Just as schools and teachers are simply one factor in educational outcomes,
the medical system is simply one factor in health outcomes. You must consider
lifestyle, environmental, and genetic/epigenetic factors to get a full
picture. You must equalize for these factors - as far as this is possible - to
fairly compare the effect of the medical system and associated policies alone
on health outcomes in different countries. Properly accounting for genetic and
lifestyle differences in different sub-populations is largely taboo, and this
prevents a fair comparison of medical systems across countries.

Edit: Consider this article by the CDC on infant mortality:
[https://www.cdc.gov/reproductivehealth/MaternalInfantHealth/...](https://www.cdc.gov/reproductivehealth/MaternalInfantHealth/InfantMortality.htm)

 _Over 23,000 infants died in the United States in 2016. The five leading
causes of infant death in 2016 were: Birth defects. Preterm birth and low
birth weight. Sudden infant death syndrome. Maternal pregnancy complications.
Injuries (e.g., suffocation)._

While the medical system can intervene, these causes all seem far more
dependent on genetics, the mother's (and to a lesser extent the father's)
behavior during pregnancy and the infancy of the child.

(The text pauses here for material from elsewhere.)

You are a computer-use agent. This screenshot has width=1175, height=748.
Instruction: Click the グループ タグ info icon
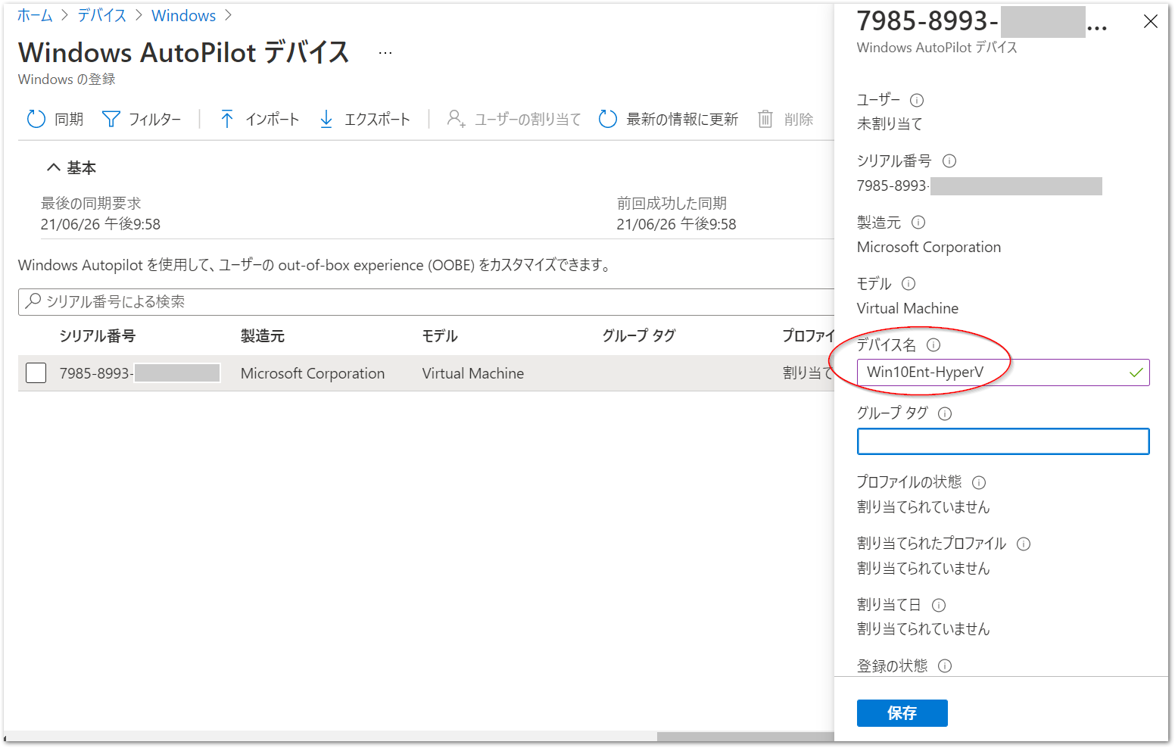click(x=945, y=413)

 _In 2016, infant mortality rates by race and ethnicity were as follows: Non-
Hispanic black: 11.4; American Indian /Alaska Native: 9.4; Native Hawaiian or
other Pacific Islander: 7.4; Hispanic: 5.0; Non-Hispanic white: 4.9; Asian:
3.6_

Compare white Americans with European countries, and the discrepancy drops
significantly. There's something beyond the medical / health care system
playing a role here.

------
maxxxxx
My favorite topic. And as always in the US there will be a lot of
fingerpointing and no action....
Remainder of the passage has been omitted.